* **WORK ORDER 1**:
Answer these questions about the birth story, one line each:
(a) How many times did the writer push when the son was born?
(b) Why couldn't the writer get out of bed after the birth?
(c) How many hours passed before the writer could see the son again?
* **WORK ORDER 2**: Pick up the birth story where it stops and keep it going.

* **EXCERPT TO READ**:
******
They started pitocin right away and, maybe 20 hours in, ended up manually breaking my water. About an hour later, my son was born.
Both of my births were similar in that when it was time to push, everything was really fast. With my daughter, I pushed three times. With my son, I pushed two times, and he was out.
After he was born, they put him on my chest, but then they pretty quickly took him and started working on him. His lungs were pretty underdeveloped, and he wasn’t breathing on his own. They were vigorously rubbing his entire body.
Once they did what they needed to on the little warming table, they brought him back to me to cuddle for a few more seconds. Then they put the little oxygen mask back on him and said they were going to take him to the neonatal intensive care unit to get him the help and attention he needed. Because I was on magnesium, I wasn’t able to get out of bed at all. I couldn’t sit up.
I don’t think I realized at that point that it would be 12 hours until I could see him again. Actually, usually it’s more like 24 hours, but in my case delivering him really was the cure for the eclampsia — and I was healing quickly — so they let me see him sooner.
They ended up wheeling me to a recovery room, and I was there by myself for a while. That was what my husband and I had talked about beforehand, that if anything happened he should go with the baby. But being in that room alone was one of the most difficult things I’ve ever done. Every instinct you have is screaming that this isn’t right. Your baby is supposed to be with you. To be wheeled somewhere else without him felt... impossible.
When I did see him again, I broke down. He was so tiny, and he needed so much help breathing. Honestly, I felt very broken — for quite a while — after the whole thing.
******
* **INFORMATION SUPPLIED**:
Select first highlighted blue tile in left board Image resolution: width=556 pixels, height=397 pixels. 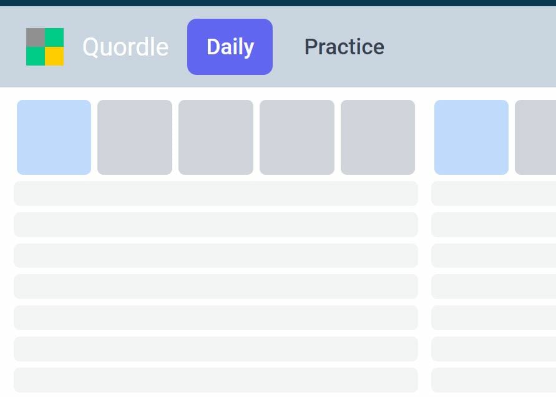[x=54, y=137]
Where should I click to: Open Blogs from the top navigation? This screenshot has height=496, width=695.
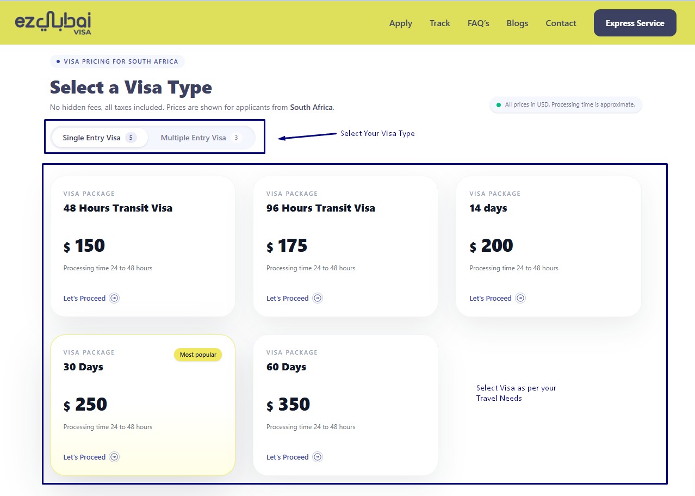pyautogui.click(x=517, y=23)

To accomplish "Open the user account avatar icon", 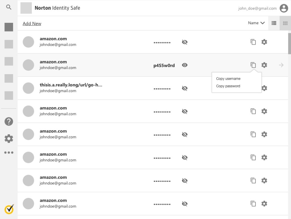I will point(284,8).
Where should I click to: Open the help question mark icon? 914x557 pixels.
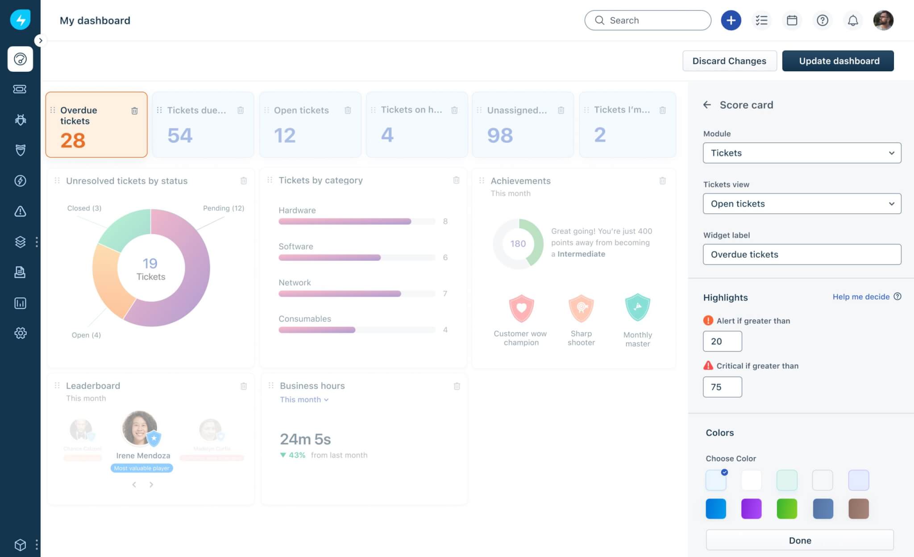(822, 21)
******
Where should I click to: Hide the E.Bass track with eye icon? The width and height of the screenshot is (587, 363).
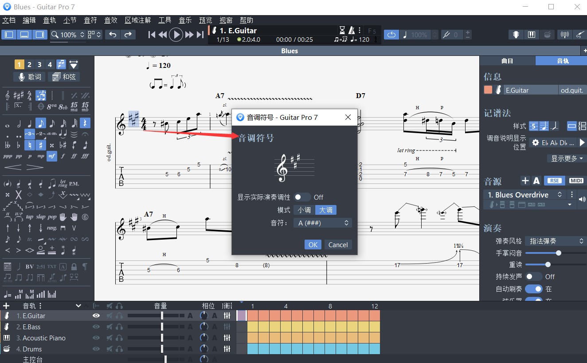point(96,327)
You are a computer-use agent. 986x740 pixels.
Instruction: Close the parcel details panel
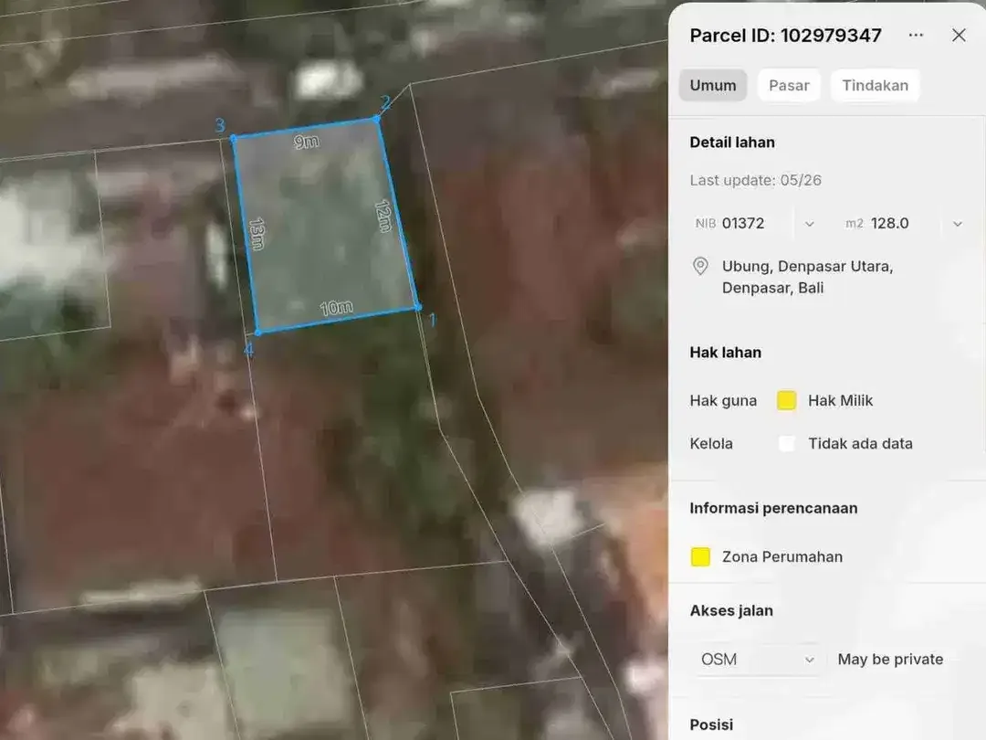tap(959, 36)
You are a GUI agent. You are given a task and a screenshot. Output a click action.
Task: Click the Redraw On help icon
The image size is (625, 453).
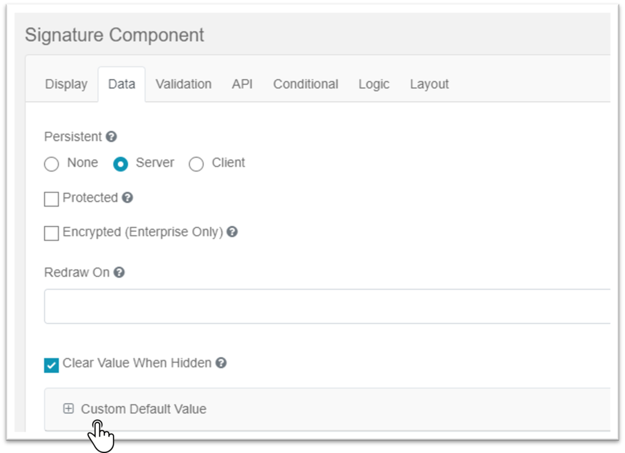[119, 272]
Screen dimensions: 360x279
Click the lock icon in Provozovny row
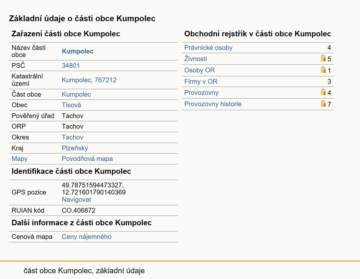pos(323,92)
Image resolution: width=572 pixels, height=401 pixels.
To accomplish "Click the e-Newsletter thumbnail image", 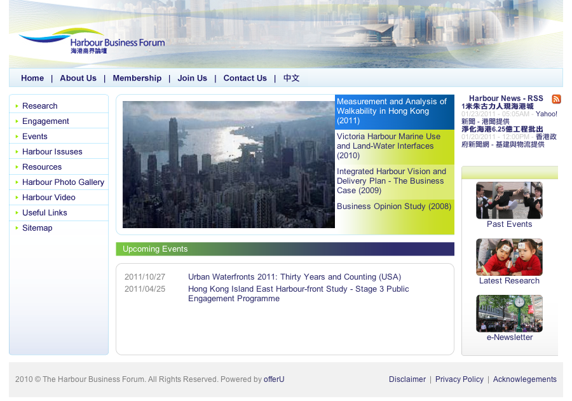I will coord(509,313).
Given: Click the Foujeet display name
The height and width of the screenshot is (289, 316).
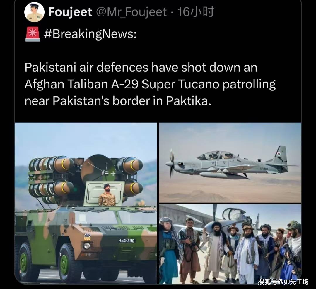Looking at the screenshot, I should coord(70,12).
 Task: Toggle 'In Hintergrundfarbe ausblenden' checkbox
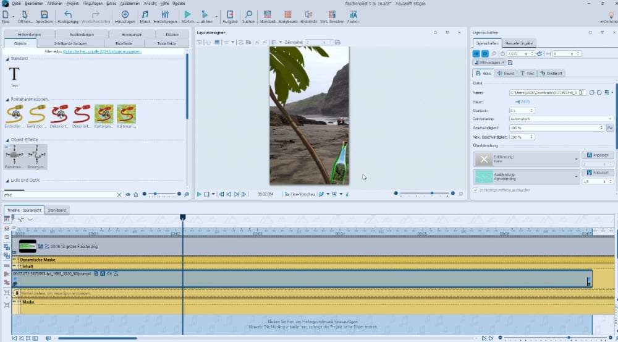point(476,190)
******
* **EXPECTED OUTPUT 1**:
(a) Two times.
(b) Because the writer was on magnesium.
(c) 12 hours.

* **EXPECTED OUTPUT 2**:
What I felt was kind of this sense of failure, because my body was supposed to be able to keep my babies inside and keep them safe, and it didn’t. One of the things I love so much about these photos is that they’re healing. You know, I wanted intervention-free deliveries for my babies, which didn’t happen. They help me look back and realize that there were a lot of beautiful moments. They help me step back and realize there wasn’t any “failure” in how my babies were born.
My husband is the fourth to have his name. And we hadn’t found out ahead of time that we were having a boy, so seeing him react to having a son — seeing his joy at having him earthside — I’m so grateful for that.
Monet came to the NICU when our daughter got to meet our son for the first time. Those first photos, even though they’re in a hospital room and he is attached to so much equipment, are beautiful. They’re also honest and respectful of our situation.
It wasn’t easy. During his NICU stay, there were several times when he would stop breathing on his own, and the nurses would have to come in and kind of rub his sternum, or rub him on the back to get him to breathe in, and that was really traumatizing. I mean, it was traumatic on its own, but also because our daughter had a fairly severe allergy to eggs when she was a newborn that stopped her from breathing — and that we dealt with for 13 weeks before we figured out what it was. I definitely had some unresolved trauma from that. To then to see our son stop breathing... that was so hard.
The day our son was discharged from the NICU, I saw the physician who had been on rotation when I gave birth. He stopped by during morning rotations and said: “I’m so glad I get to see him leaving. He was a really sick baby there for a while.” That hit me pretty hard, because it was one of those times when I realized how much they had done to shield us, as parents, from how serious things were in the moment.
It was just another realization that things could have gone a lot differently for us. In a lot of ways, we were so lucky. We’re both here, and we are past it.
Quotes have been edited and condensed for clarity.